── Source data

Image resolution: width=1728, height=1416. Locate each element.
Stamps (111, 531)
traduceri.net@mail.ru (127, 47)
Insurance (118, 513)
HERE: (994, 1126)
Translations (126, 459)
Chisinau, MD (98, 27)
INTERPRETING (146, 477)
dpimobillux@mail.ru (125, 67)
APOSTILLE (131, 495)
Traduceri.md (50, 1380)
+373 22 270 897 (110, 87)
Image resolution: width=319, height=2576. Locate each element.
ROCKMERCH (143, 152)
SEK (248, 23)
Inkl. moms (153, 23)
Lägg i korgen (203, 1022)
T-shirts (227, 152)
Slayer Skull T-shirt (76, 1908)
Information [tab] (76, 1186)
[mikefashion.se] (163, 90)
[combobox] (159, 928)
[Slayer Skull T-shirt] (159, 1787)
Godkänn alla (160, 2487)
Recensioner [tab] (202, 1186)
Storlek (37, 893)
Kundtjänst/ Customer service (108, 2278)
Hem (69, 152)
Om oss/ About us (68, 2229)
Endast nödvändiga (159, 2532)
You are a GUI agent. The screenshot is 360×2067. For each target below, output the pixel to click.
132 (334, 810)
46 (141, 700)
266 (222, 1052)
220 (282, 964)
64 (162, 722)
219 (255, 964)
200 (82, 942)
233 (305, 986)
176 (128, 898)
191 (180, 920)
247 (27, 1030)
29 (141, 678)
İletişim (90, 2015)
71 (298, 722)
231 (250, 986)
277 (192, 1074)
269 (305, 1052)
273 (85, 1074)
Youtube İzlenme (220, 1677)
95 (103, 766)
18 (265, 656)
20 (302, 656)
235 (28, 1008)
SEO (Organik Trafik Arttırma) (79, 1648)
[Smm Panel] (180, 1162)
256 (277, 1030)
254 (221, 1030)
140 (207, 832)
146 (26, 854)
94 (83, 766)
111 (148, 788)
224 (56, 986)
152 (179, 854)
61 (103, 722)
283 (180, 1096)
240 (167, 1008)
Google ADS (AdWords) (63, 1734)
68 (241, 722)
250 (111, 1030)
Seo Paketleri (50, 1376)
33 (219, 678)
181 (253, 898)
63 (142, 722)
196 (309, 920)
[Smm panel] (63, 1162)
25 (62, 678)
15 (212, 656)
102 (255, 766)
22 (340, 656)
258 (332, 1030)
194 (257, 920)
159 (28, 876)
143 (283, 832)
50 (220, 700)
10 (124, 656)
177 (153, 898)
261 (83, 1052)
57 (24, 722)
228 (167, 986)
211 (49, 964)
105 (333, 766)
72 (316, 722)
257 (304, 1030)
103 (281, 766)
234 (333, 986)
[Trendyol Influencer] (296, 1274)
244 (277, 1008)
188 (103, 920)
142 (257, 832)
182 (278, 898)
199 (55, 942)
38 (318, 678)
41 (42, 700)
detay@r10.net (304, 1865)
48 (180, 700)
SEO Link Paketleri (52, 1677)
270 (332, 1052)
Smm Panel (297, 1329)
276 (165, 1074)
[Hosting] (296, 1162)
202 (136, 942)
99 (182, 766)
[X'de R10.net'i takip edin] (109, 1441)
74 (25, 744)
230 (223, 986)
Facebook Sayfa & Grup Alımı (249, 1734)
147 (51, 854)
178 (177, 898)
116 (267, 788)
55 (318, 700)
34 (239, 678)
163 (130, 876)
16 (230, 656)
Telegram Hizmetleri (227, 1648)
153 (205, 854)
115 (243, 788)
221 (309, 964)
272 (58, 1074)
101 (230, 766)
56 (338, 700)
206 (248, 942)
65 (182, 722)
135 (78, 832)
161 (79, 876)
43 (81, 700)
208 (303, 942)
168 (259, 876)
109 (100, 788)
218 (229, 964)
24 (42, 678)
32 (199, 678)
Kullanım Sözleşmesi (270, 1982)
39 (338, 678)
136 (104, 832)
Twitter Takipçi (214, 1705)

────

Repeat each record exactly. Omit nothing.

Image resolution: width=1728, height=1416. Locate each element.
Stamps (111, 531)
traduceri.net@mail.ru (127, 47)
Insurance (118, 513)
HERE: (994, 1126)
Translations (126, 459)
Chisinau, MD (98, 27)
INTERPRETING (146, 477)
dpimobillux@mail.ru (125, 67)
APOSTILLE (131, 495)
Traduceri.md (50, 1380)
+373 22 270 897 (110, 87)
Image resolution: width=319, height=2576. Locate each element.
ROCKMERCH (143, 152)
SEK (248, 23)
Inkl. moms (153, 23)
Lägg i korgen (203, 1022)
T-shirts (227, 152)
Slayer Skull T-shirt (76, 1908)
Information [tab] (76, 1186)
[mikefashion.se] (163, 90)
[combobox] (159, 928)
[Slayer Skull T-shirt] (159, 1787)
Godkänn alla (160, 2487)
Recensioner [tab] (202, 1186)
Storlek (37, 893)
Kundtjänst/ Customer service (108, 2278)
Hem (69, 152)
Om oss/ About us (68, 2229)
Endast nödvändiga (159, 2532)
You are a GUI agent. The screenshot is 360×2067. For each target below, output the pixel to click.
132 (334, 810)
46 (141, 700)
266 (222, 1052)
220 (282, 964)
64 (162, 722)
219 (255, 964)
200 (82, 942)
233 (305, 986)
176 (128, 898)
191 (180, 920)
247 (27, 1030)
29 (141, 678)
İletişim (90, 2015)
71 (298, 722)
231 (250, 986)
277 (192, 1074)
269 (305, 1052)
273 (85, 1074)
Youtube İzlenme (220, 1677)
95 (103, 766)
18 (265, 656)
20 (302, 656)
235 (28, 1008)
SEO (Organik Trafik Arttırma) (79, 1648)
[Smm Panel] (180, 1162)
256 (277, 1030)
254 (221, 1030)
140 (207, 832)
146 (26, 854)
94 (83, 766)
111 (148, 788)
224 (56, 986)
152 (179, 854)
61 (103, 722)
283 (180, 1096)
240 (167, 1008)
Google ADS (AdWords) (63, 1734)
68 (241, 722)
250 (111, 1030)
Seo Paketleri (50, 1376)
33 (219, 678)
181 (253, 898)
63 (142, 722)
196 (309, 920)
[Smm panel] (63, 1162)
25 (62, 678)
15 (212, 656)
102 (255, 766)
22 (340, 656)
258 (332, 1030)
194 (257, 920)
159 (28, 876)
143 (283, 832)
50 (220, 700)
10 (124, 656)
177 (153, 898)
261 (83, 1052)
57 (24, 722)
228 (167, 986)
211 (49, 964)
105 (333, 766)
72 (316, 722)
257 (304, 1030)
103 (281, 766)
234 (333, 986)
[Trendyol Influencer] (296, 1274)
244 (277, 1008)
188 (103, 920)
142 (257, 832)
182 (278, 898)
199 (55, 942)
38 (318, 678)
41 (42, 700)
detay@r10.net (304, 1865)
48 (180, 700)
SEO Link Paketleri (52, 1677)
270 (332, 1052)
Smm Panel (297, 1329)
276 (165, 1074)
[Hosting] (296, 1162)
202 (136, 942)
99 (182, 766)
[X'de R10.net'i takip edin] (109, 1441)
74 (25, 744)
230 (223, 986)
Facebook Sayfa & Grup Alımı (249, 1734)
147 (51, 854)
178 (177, 898)
116 (267, 788)
55 (318, 700)
34 (239, 678)
163 (130, 876)
16 (230, 656)
Telegram Hizmetleri (227, 1648)
153 (205, 854)
115 (243, 788)
221 (309, 964)
272 (58, 1074)
101 (230, 766)
56 (338, 700)
206 (248, 942)
65 (182, 722)
135 (78, 832)
161 (79, 876)
43 (81, 700)
208 (303, 942)
168 (259, 876)
109 (100, 788)
218 (229, 964)
24 (42, 678)
32 (199, 678)
Kullanım Sözleşmesi (270, 1982)
39 (338, 678)
136 (104, 832)
Twitter Takipçi (214, 1705)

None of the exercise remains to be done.